-- begin Record extracts --
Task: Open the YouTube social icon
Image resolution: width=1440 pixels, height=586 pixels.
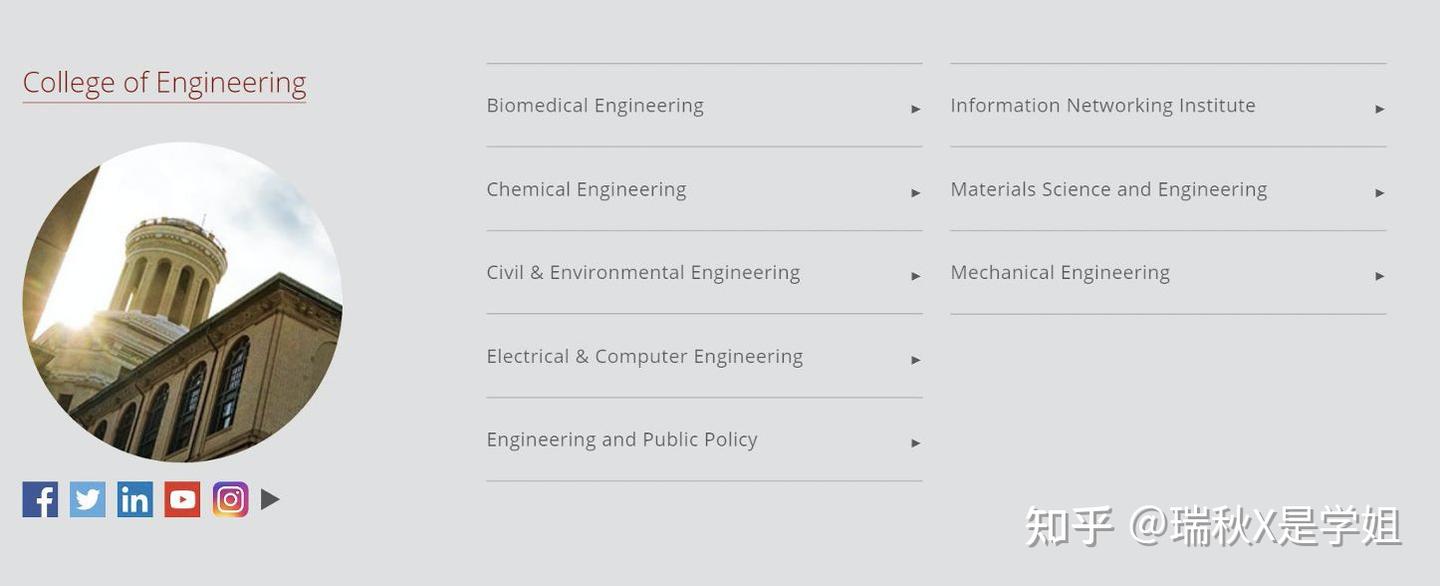Action: 182,499
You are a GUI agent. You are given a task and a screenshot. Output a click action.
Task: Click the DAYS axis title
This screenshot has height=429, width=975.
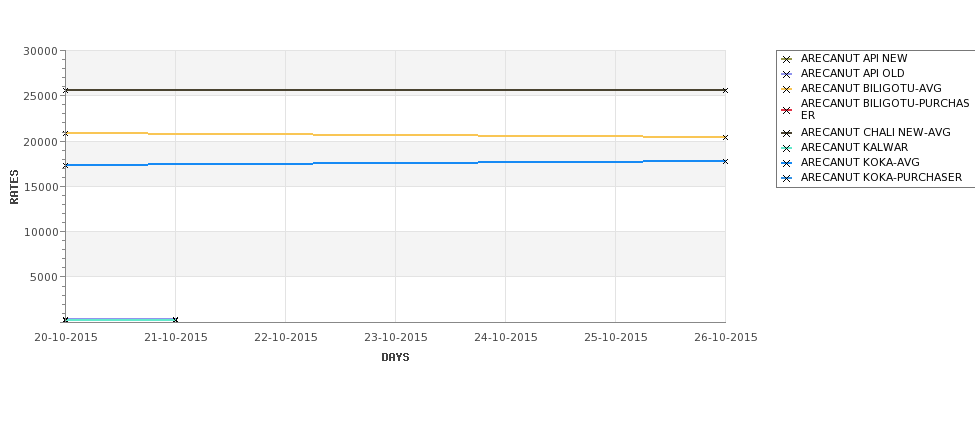[395, 358]
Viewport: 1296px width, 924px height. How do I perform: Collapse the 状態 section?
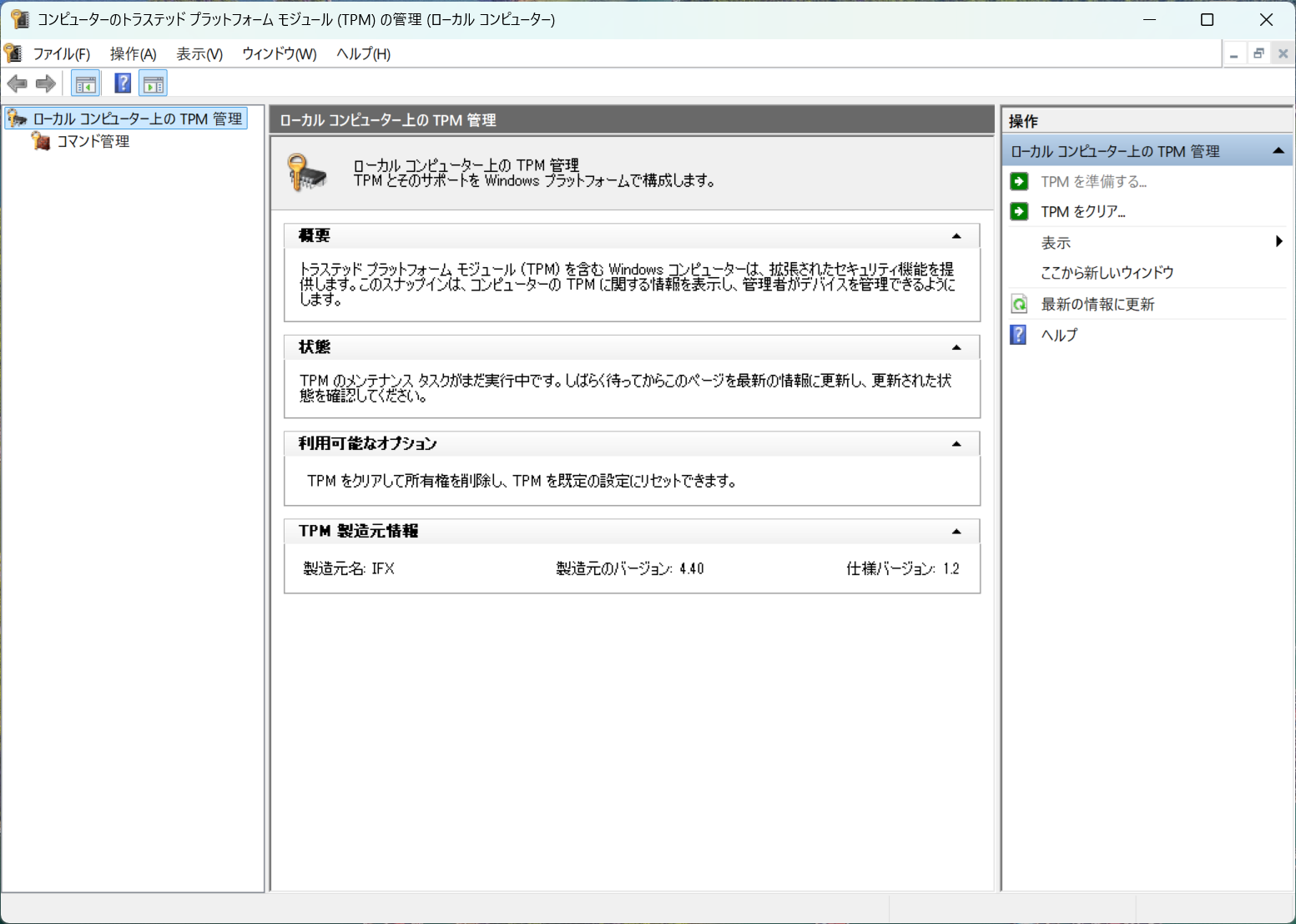[x=956, y=347]
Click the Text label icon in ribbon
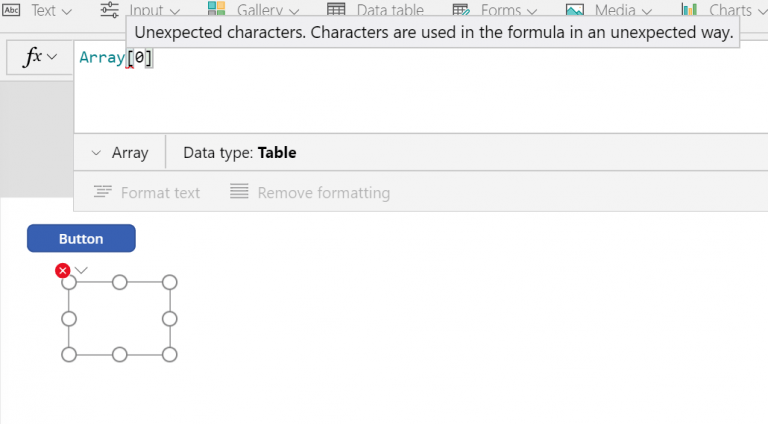Screen dimensions: 768x424 [12, 10]
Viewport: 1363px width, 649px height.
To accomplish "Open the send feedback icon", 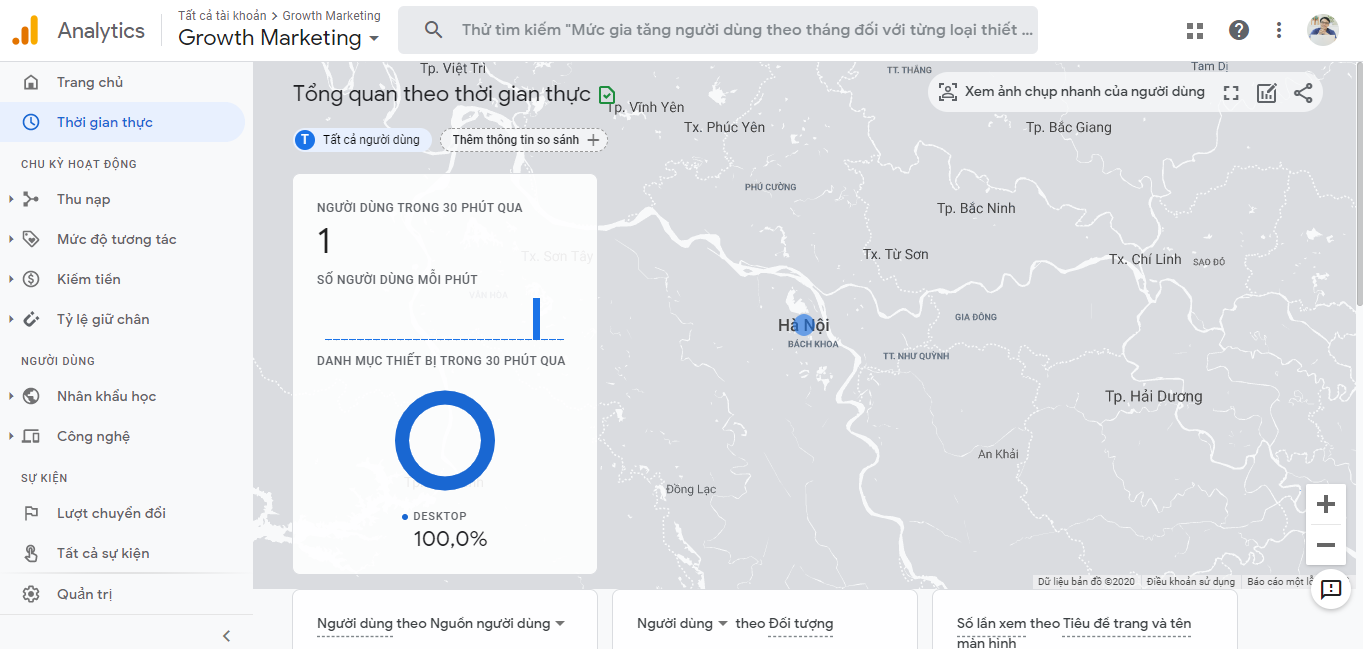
-- end Record extracts --
Format each line of the material above as a JSON array of strings, one per line, skipping blank lines and leaving the pictures out.

[
  "Task: Open the YouTube social icon",
  "Image resolution: width=1440 pixels, height=586 pixels.",
  "Action: 182,499",
  "You are a GUI agent. You are given a task and a screenshot. Output a click action.",
  "Task: Click the DAYS axis title",
  "This screenshot has height=429, width=975.",
  "[395, 358]",
  "Viewport: 1296px width, 924px height. How do I perform: Collapse the 状態 section?",
  "[x=956, y=347]",
  "Click the Text label icon in ribbon",
  "Screen dimensions: 768x424 [12, 10]",
  "Viewport: 1363px width, 649px height.",
  "To accomplish \"Open the send feedback icon\", "
]